March 28, 2002, 12:00 AM

To Pay or Not to Pay

(Page 2 of 2)

Analysts say Hallmark does a great job of using the web for what its customers need as well as encouraging web visitors to go to the stores. “Online is not where the heart of Hallmark’s multi-channel strategy is but they are encouraging use of the web site to increase the value of the loyalty points program,” Calvin says. “Consumers get extra points for buying paper cards and the web site promotes seasonal coupons good only at the stores. Hallmark does an excellent job of taking the consumer’s experience in the brick-and-mortar stores and tying it back into the web site.”

Furthermore, Hallmark is adding sales of items to its web site, such as Hallmark Stories, a product in which consumers download digital photos and create a custom photo album for $55. “Hallmark has a very clear idea of who their customers are,” Calvin says. “They know for example that people put a lot of time into picking out photo albums because they represent about 20% of the offline store products. So this is something they can do on the web that they can’t do in the stores.”

Hallmark also is using the web to broaden its product offerings to items it would have more difficulty selling in stores, analysts say. “The web site extends Hallmark’s offerings with the extra things it sells online like cookies and flowers,” Calvin says.

Although Hallmark did not comment for this story, analysts believe its web strategy is producing additional foot traffic. For one thing, they say, use of web coupons in stores appears to be a successful tactic.

Hallmark is not likely to add a subscription-based service to its site because it is able to draw visitors with free e-cards, observers says.
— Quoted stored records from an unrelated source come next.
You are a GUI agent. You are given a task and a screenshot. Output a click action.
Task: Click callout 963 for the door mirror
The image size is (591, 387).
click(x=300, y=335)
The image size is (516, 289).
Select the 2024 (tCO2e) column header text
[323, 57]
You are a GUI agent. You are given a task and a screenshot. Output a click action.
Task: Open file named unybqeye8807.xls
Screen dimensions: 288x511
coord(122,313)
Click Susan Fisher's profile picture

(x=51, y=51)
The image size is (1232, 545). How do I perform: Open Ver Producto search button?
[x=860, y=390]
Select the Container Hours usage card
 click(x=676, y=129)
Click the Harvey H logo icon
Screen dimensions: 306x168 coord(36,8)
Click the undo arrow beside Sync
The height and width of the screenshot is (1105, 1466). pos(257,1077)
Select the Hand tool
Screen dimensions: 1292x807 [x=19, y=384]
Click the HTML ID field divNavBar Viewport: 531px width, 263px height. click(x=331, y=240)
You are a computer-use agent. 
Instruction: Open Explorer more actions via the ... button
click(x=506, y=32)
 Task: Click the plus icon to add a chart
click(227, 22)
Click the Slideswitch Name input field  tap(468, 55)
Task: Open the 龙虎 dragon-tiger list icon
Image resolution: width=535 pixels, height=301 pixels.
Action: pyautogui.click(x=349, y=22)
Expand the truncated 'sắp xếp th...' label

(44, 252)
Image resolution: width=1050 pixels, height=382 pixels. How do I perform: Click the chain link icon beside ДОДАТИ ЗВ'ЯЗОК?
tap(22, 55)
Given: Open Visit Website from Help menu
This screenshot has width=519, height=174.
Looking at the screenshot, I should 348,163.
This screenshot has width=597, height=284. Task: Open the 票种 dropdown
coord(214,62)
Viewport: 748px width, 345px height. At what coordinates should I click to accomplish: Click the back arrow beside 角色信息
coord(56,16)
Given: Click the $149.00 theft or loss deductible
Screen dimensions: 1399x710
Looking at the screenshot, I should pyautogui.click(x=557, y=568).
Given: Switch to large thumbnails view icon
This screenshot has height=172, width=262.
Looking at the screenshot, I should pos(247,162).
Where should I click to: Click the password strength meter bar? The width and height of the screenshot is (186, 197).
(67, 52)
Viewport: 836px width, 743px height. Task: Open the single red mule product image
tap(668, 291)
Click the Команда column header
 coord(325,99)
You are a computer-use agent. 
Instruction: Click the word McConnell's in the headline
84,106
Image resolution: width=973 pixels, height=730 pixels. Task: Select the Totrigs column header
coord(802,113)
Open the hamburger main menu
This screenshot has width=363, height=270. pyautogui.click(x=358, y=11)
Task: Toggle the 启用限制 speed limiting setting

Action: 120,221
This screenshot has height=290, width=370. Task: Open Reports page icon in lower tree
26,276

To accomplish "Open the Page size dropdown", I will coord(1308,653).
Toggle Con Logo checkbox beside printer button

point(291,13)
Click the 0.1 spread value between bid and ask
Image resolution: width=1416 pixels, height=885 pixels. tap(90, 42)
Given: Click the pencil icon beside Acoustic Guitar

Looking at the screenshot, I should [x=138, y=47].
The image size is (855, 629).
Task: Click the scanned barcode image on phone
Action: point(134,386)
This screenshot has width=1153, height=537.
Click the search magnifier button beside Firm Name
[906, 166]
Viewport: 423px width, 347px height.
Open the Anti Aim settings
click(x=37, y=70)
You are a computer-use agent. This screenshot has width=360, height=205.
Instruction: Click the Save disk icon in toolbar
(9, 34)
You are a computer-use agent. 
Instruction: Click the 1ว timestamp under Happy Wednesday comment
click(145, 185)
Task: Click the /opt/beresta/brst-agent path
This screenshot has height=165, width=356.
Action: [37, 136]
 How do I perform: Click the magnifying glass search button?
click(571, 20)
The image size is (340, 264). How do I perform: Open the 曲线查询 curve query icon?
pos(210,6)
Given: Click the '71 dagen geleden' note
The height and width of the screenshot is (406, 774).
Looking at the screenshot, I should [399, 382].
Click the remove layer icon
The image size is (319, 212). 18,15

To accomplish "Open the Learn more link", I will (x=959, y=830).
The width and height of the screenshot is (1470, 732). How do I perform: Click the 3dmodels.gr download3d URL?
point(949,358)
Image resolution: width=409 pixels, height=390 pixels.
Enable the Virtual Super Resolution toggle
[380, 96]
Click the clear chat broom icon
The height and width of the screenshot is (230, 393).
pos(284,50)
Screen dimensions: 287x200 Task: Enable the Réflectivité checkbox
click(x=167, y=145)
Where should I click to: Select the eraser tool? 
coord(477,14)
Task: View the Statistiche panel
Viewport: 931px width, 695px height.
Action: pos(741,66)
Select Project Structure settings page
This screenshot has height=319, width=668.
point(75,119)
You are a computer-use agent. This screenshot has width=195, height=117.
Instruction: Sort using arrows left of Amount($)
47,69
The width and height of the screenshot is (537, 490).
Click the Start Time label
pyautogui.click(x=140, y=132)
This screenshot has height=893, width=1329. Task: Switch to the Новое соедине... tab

Then, with an array of gift products, it can encourage card-shoppers to buy something at the site or entice them into a store with a coupon or loyalty points, analysts say.

No. 3 in the greeting card race is Yahoo Greetings. While it has card deals with such well-known characters and brands as Ziggy, Garfield, Dilbert and Hello Kitty, it relies on traffic to its well known site to drive card traffic. Its cards are free.

Analysts agree that the battle for e-greeting dominance is not over yet and that consumers could adjust to the fees just as they have to ATM fees. A million consumers paying $11.95 a year to AmericanGreetings says something about the market. Yet, analysts say, the market must pay attention to how many renew their subscriptions at the end of this year. “The industry is still waiting to see if consumers will pay for e-cards or if it should remain free content,” Yeh says. “Because the switch in strategies is recent, the greeting card market bears watching.”